TEXT
>> Start

White families in the United States had a median wealth figure of $188,200, almost eight times the median wealth of $24,100 for a Black family, according to the Federal Reserve’s most recent Survey of Consumer Finances in 2019.
This translates into a far smaller pool of potential financial backers for beginning Black developers seeking seed capital from within their social networks, a common source of funding for early-stage real estate entrepreneurs, McIntyre said.
Because of this, Black developers’ businesses tend to be slower growing and less profitable, which makes it harder to attract investment from more institutional sources, he said.
As a further hurdle, banks are prone to offer loans to developers they’ve worked with in the past — who tend to be white — and are often skittish about lending for projects in the underserved neighborhoods where many Black developers may be best equipped to build, McIntyre said.
“You’re walking into a room where the predisposition is what you do is risky, who you are is a higher risk,” he said. “Even if you get access to capital, you don’t get access to capital in the amount your peer would get, so you can’t do a level of work to generate the same profits.”
The Collective grew out of meetings over the last couple of years among Black Philadelphia developers who have been struggling with such challenges, said Dungee Glenn.
Its seven member companies include Leslie Smallwood-Lewis, a founder of Mosaic Development Partners, one of the companies leading the next stage of development at the Philadelphia Navy Yard, and Anthony Fullard, whose projects include the new rowhouse development at the site of 1985′s MOVE organization bombing on Osage Avenue in West Philadelphia.
Another member, Lorraine Wilson-Drake of Wilson-Drake Development LLC, said she could be building more of the type of home she specializes in — moderately priced rental units in “neighborhoods with challenges” for mostly Black or Latino tenants — if she had more cash to invest.
Bank loans have been a challenge because property in the communities where she operates, such as the Fernhill area of Germantown, don’t appraise at high enough values for her to get mortgages for the increasingly ambitious projects she’s been pursuing after 20 years of mostly building duplexes and triplexes.

>> End

TASKS TO CARRY OUT
[a] According to the text on Black developers, what was the median wealth of a Black family in the 2019 Survey of Consumer Finances?
[b] Decide whether each statement agrees with the text on Black developers, answering yes or no and quoting the words that settle it.
(i) The Collective has seven member companies.
(ii) Lorraine Wilson-Drake spent 20 years mostly building single-family homes.
(iii) Banks tend to lend to developers they have worked with before.
[c] Rewrite the text on Black developers starting with "White families in" and going on through "sources, he said.", renaming "seed capital" as "startup money".
The records that follow come from a separate source.

INFORMATION PROVIDED
>> Start

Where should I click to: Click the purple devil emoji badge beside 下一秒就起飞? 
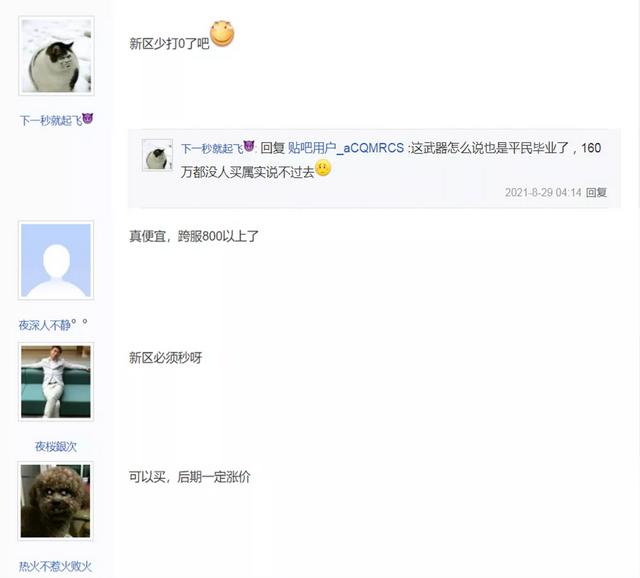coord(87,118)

>> End
>> Start

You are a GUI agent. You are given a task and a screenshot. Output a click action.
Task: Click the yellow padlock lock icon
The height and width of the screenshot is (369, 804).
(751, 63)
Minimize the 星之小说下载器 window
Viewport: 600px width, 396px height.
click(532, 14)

>> End

THE REPLIES
[a] $24,100

[b]
(i) Yes: "Its seven member companies"
(ii) No: "after 20 years of mostly building duplexes and triplexes"
(iii) Yes: "banks are prone to offer loans to developers they’ve worked with in the past"

[c]
White families in the United States had a median wealth figure of $188,200, almost eight times the median wealth of $24,100 for a Black family, according to the Federal Reserve’s most recent Survey of Consumer Finances in 2019.
This translates into a far smaller pool of potential financial backers for beginning Black developers seeking startup money from within their social networks, a common source of funding for early-stage real estate entrepreneurs, McIntyre said.
Because of this, Black developers’ businesses tend to be slower growing and less profitable, which makes it harder to attract investment from more institutional sources, he said.